All builds are with -std=c++14 -ggdb

push_back
It is clear that compilation time with std::function<sig> is roughly twice as long as with the hand crafted function class template regardless of compiler. The expected difference between creating a std::unique_ptr<> to the interface and a std::unique_ptr<> to the derived template and convert, is no where to be seen.

emplace_back
Here it is obvious that std::function<sig> suffers even more when emplace_back() is used, and now requires more than 3 times longer time to compile than the unique_ptr<> to hand crafted interface alternative. For the latter, the compile times don't seem affected.

Optimized builds


All builds are with -std=c++14 -O

push_back
This one is weird. For g++4.9 and g++5.1, compilation times are slightly shorter with optimized builds using std::function<> than with unoptimized builds. clang++3.6 on the other hand needs quite a long time to compile the source. Again the expected difference between std::unique_ptr<> to the interface and std::unique_ptr<> to the derived class is not seen.

emplace_back
Clang++3.6 works very hard with optimized builds using std::function<>. It looks bad when you glance at the graph, but read the numbers - it shoots out above the graph an order of magnitude above that of the g++ compilers, requiring a whopping 338 seconds to compile the source. The std::unique_ptr<> alternatives seem unaffected by optimization. For g++ there is extra suffering compared to push_back() when using std::function<>, even more so than with unoptimized builds.

Populate time


Here the time needed to populate the vector with the 1000 lambdas is measured.

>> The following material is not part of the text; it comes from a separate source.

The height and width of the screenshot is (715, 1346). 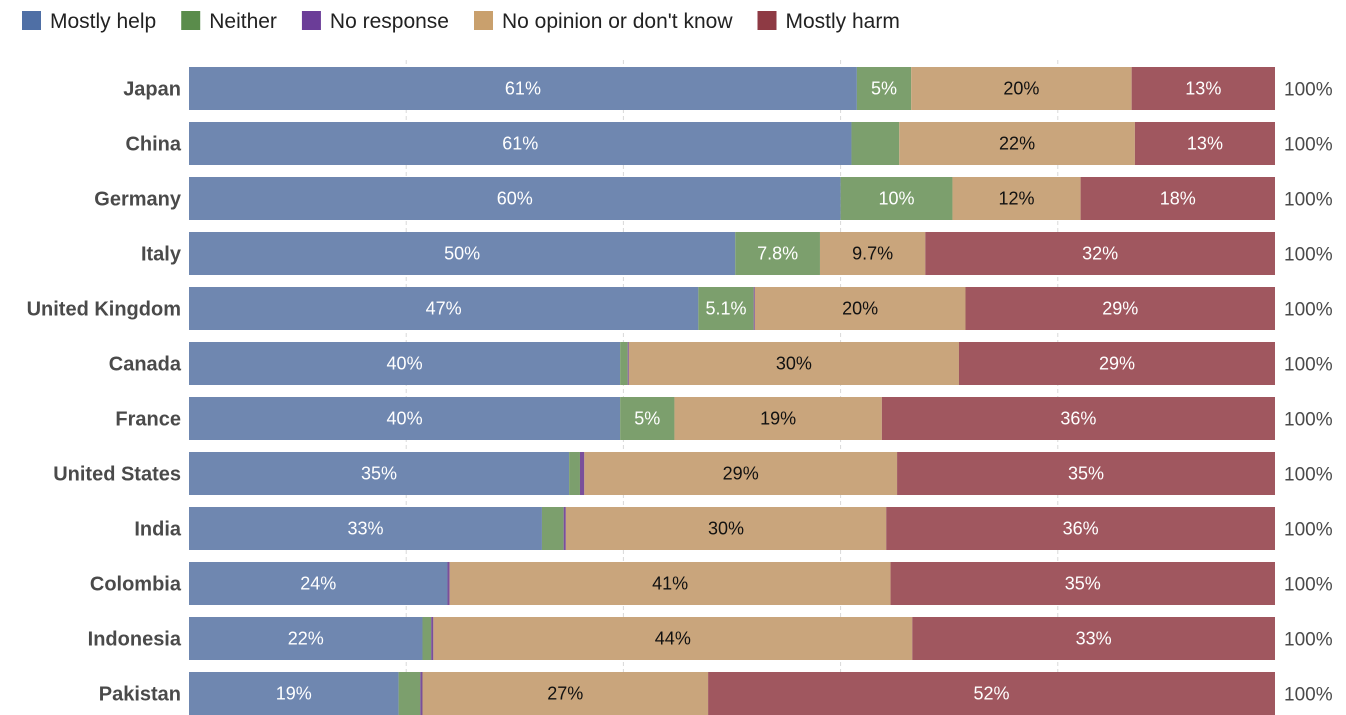 I want to click on legend-label-neither: Neither, so click(x=243, y=22).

The program is run 20 times, and the time from the fastest run is shown. Only optimized builds are measured.

push_back (µs)
It is not obvious if the differences are in the compilers or in the library versions, but given that clang++ uses libstdc++ from g++4.9 and shows very similar performance, I'm leaning towards a library improvement for std::function<> in g++5.1 being shown.


emplace_back (µs)
The expected performance boost of emplace_back() does turn out to be a disappointing performance pessimization when using g++. I guess item 42 in Effective Modern C++ is correct that while emplacement can improve performance, it might not always do so. With clang++3.6 a performance improvement can be seen, but it is very minor. However, given that the vector capacity was not pre-reserved, the move constructor called when growing the vector is likely to dominate. Perhaps the improvement with clang++3.6 would be greater with pre-reserved capacity.

Evaluation performance


Here the time is measured to call every lambda in the vector. Again, only optimized builds are measured, and the time shown is from the fastest run of 20.

evaluate all (µs)
Here std::function<> shines. I have not tried to find the cause for the performance difference, but I am guessing that the improvement comes from better locality of reference if these small lambdas can be stored in the std::function<> objects themselves, instead of being spread all over the heap as is the case with the std::unique_ptr<> implementations.

Conclusions


Estimating performance is difficult, there is no other way to put it. That enabling optimizations can reduce compilation time, as is shown with g++ and push_back() of std::function<>, is baffling. That emplacement slows down compilation time is perhaps not surprising, but neither is the size of the cost obvious. std::function<> is very fast to call, at least in this example, but it is obviously costly to create both in run time and compilation time. Clang++ choking completely on optimized builds with std::function<> is rather unexpected, and that it doesn't show any run time performance advantage for it is disappointing.

The expected conversion cost from unique_ptr<derived> to unique_ptr<base> is not seen at all, but perhaps the situation would be different if the source was split into several files.

The only things clear are that std::function<> is slow to compile and fast to call.